> [PROBLEM TO SOLVE] Would you please copy each line of the listing that mentions "with"?

> [PROVIDED RECORDS]
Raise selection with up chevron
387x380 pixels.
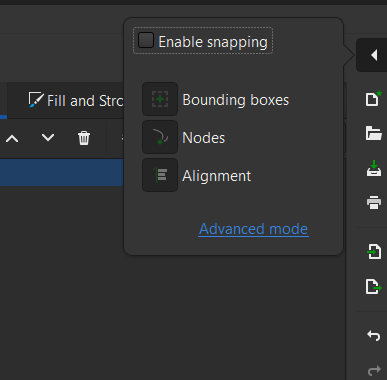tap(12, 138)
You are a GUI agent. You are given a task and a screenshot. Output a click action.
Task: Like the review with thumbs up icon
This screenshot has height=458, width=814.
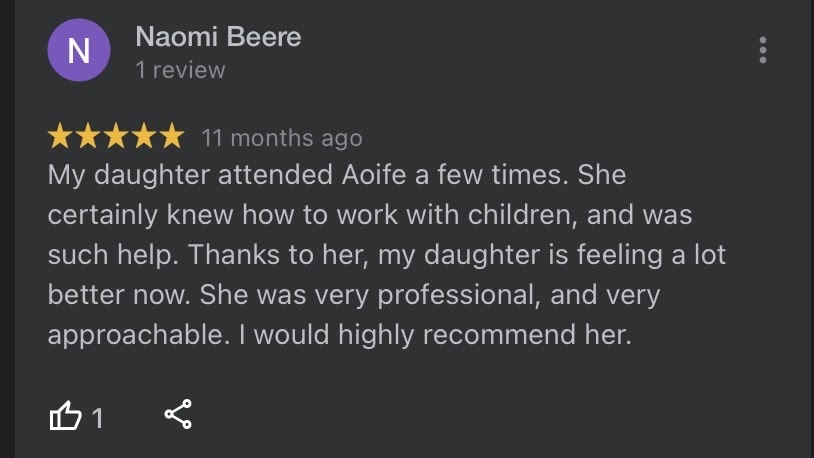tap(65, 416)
* * *
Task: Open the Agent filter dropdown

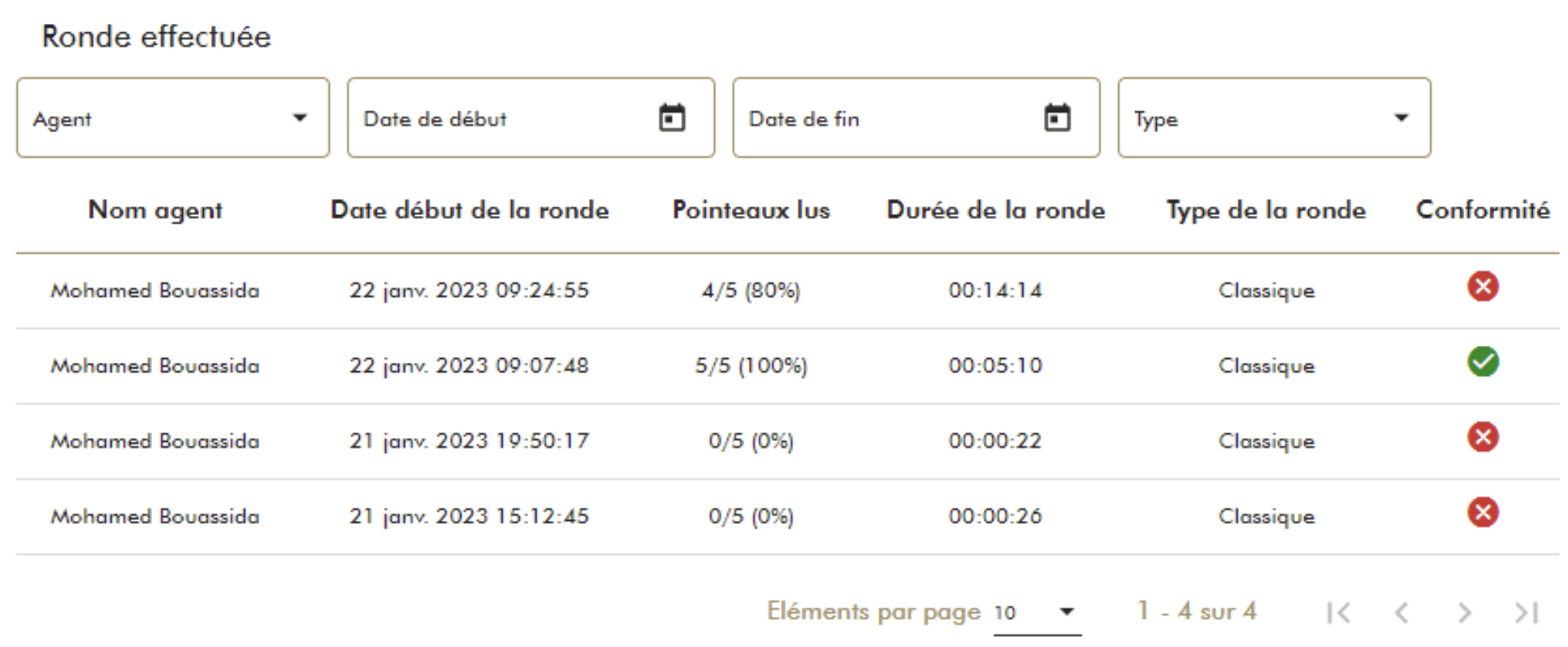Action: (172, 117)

> [REPLY]
Raise selection with up chevron
Task: Like the review with thumbs up icon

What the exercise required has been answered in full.